SMRs and AMRs

Tuesday, December 24, 2013

The Wind Cries ... Oe?

By MARK VANHOENACKER, NYT

When I studied to become a pilot, I learned the names of the winds. It’s hard to not be charmed by their poetry — the Sahara’s Harmattan, France’s Mistral, and the Oe, that consonant-denuded Faroe Islands whirlwind.

But this Aeolian aristocracy raises as many questions as it does Scrabble scores. Why are some winds named? And are Americans ready to rediscover their own terroir of tempests?

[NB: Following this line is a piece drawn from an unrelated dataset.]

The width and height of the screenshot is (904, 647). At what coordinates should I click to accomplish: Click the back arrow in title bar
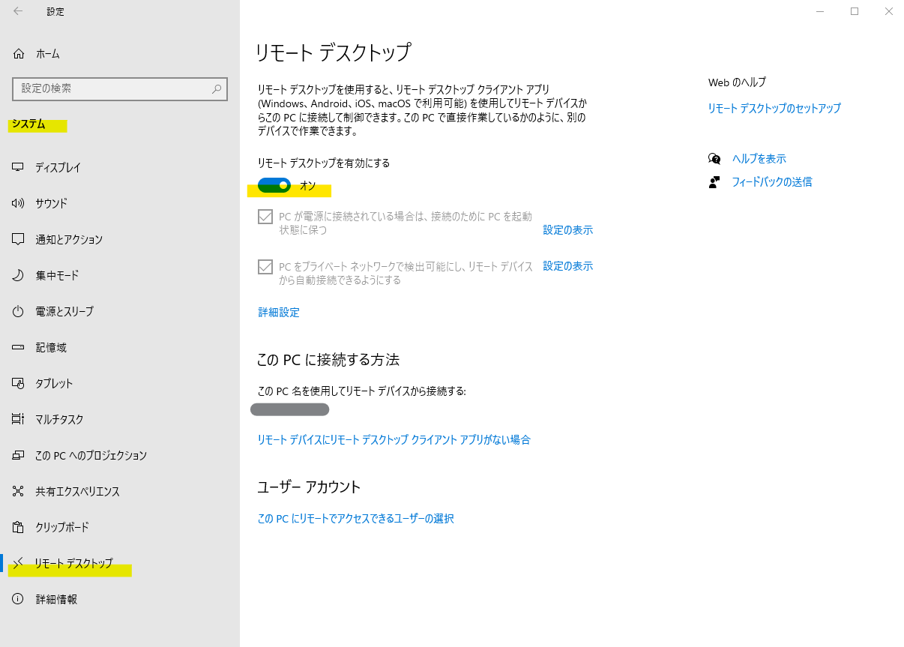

Named breezes, says Vladimir Jankovic, a scientist at the University of Manchester in England, usually have distinct personalities — a recognizable cocktail of strength, season, direction, temperature, duration or precipitation. A name, then, is a forecast. But winds carry the force of history and myth as much as weather.

It was Hippocrates, after all, who said a physician should know which breezes cause flabbiness and which induce humid heads. A 19th-century description of London’s northeasterly winter blasts, Dr. Jankovic notes, warned of a catalog of side effects befitting a 21st-century pharmaceutical ad — among them “a sense of impending suffocation” and “restless sleep wetted by uncontrollable salivating.” No wonder many Britons vacation in South Africa, where the Cape Doctor is famed (and named) for its healthful influences.